Noncompliant balloons are made of noncompliant polymers with high tensile strength. The balloon reaches a nominal predetermined diameter during inflation. These balloons are useful for angioplasty.

Atherectomy Devices

Atherectomy devices (e.g., SilverHawk Plaque Excision System; U.S. Peripheral Products, Plymouth, MN) use a small rotating blade to cut and remove vessel wall atheroma. Theoretically, atherectomy offers the following advantages over conventional percutaneous transluminal angioplasty. It reduces focally and selectively the degree of stenosis by debulking the atheromatous mass, which increases immediate technical success, given the absence of subintimal dissection and local trauma. Although short-term results show a favorable trend toward decreased restenosis rates, long-term efficacy data of this technique is not yet available.7


The first endovascular stent (endovascular splint) was used by Dotter in 1969.8 Since then, stent technology has grown significantly and revolutionized the percutaneous management of vascular disease. Currently, there are two basic devices, balloon-mounted and self-expanding stents.

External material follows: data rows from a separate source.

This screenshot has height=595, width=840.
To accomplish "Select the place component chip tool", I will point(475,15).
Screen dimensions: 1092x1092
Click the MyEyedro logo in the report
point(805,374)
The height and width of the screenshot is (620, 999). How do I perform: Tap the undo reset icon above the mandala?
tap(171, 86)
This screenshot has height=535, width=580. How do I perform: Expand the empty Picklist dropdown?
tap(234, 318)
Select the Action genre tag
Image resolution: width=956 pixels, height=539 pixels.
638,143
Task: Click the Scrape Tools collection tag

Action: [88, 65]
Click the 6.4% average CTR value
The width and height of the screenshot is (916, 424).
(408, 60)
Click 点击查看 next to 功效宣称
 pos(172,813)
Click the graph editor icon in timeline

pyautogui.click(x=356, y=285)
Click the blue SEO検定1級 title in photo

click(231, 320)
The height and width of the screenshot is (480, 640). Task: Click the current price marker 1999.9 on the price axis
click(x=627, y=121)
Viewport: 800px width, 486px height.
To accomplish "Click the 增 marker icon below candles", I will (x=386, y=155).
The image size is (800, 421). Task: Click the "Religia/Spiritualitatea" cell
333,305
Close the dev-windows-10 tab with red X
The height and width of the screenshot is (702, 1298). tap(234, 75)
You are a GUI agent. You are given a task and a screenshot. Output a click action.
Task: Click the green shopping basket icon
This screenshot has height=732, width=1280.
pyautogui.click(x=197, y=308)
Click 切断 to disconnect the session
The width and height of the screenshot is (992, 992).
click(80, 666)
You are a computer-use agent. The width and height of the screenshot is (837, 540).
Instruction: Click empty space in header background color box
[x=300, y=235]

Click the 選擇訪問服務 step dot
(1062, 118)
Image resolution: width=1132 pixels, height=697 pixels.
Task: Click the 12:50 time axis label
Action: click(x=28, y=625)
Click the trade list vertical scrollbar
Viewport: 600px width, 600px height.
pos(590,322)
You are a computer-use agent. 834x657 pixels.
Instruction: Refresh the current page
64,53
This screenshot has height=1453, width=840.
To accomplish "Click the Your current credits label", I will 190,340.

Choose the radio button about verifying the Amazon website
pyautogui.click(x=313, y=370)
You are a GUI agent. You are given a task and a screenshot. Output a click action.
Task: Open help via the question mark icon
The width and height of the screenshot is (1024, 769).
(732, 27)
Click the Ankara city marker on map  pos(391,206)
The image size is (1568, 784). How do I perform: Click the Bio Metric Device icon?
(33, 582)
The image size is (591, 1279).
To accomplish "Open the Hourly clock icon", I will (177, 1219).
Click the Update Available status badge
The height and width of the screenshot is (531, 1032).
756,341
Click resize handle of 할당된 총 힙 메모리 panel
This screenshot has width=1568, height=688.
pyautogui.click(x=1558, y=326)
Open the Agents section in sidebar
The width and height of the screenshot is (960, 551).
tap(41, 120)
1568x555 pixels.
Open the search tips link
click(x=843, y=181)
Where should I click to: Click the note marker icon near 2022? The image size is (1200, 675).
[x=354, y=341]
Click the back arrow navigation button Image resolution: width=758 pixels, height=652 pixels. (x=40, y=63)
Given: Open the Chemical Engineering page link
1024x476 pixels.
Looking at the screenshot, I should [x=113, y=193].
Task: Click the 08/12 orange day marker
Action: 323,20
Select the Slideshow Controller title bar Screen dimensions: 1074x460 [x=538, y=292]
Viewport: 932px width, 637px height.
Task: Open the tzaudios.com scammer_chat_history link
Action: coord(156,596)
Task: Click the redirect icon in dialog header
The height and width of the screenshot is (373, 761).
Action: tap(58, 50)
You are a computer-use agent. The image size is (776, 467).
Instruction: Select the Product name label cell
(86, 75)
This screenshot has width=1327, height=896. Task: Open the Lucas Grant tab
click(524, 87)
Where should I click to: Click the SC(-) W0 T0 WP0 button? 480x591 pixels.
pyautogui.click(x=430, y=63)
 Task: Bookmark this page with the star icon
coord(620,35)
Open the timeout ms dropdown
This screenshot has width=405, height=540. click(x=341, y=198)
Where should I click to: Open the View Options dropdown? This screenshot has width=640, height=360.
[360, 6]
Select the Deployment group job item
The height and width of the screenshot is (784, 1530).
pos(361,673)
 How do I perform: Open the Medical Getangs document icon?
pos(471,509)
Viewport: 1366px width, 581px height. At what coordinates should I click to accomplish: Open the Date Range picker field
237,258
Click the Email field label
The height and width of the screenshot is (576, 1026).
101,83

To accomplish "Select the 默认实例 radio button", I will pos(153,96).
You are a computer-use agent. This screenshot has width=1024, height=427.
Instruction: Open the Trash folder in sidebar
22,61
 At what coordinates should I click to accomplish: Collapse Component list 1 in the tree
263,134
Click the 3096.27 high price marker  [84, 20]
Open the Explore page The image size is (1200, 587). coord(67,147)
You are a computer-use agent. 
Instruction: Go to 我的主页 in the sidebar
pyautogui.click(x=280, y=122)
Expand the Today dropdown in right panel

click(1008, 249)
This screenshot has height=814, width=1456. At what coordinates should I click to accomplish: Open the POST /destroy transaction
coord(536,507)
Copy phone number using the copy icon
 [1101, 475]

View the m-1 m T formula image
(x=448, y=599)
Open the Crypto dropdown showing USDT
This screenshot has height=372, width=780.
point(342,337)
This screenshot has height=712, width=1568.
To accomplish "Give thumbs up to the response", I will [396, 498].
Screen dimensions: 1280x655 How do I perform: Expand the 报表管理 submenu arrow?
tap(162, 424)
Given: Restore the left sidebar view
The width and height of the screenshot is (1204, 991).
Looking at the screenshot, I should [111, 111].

High spatial resolution catheter-based angiography is crucial for diagnostic and interventional procedures. It is necessary to provide fine anatomic detail of the target lumen. It is important to optimize the technique to obtain temporal and spatial resolution.

Percutaneous Vascular Access

Vascular access techniques have evolved little since Seldinger described the technique of percutaneous access using a removable core or hollow needle, which allows the insertion of a guide wire.1 The choice of the vascular access site is based on the procedure being performed, the location of the target vessel, and the degree of focal atherosclerotic disease in the affected vascular region. The access vessel should be readily free of disease. Access may be performed using a single-wall or double-wall technique. Regardless of the technique, once the vessel is accessed, a nontraumatic wire is passed through the lumen of the needle into the vessel. The entrance site to the vessel should be located over a bone whenever possible. This provides a stable object against which to compress the vessel following completion of the procedure and removal of the catheters and sheaths.

Specific Regions of Interest

Renal Angiography

Renal angiography is indicated for the diagnosis and management of suspected renovascular hypertension (Fig. 86-3), hematuria of unknown origin, trauma, preoperative assessment of a donor kidney, and postoperative evaluation of a transplanted kidney. It may also be performed for the devascularization of renal tumors prior to surgery or as a palliative therapy.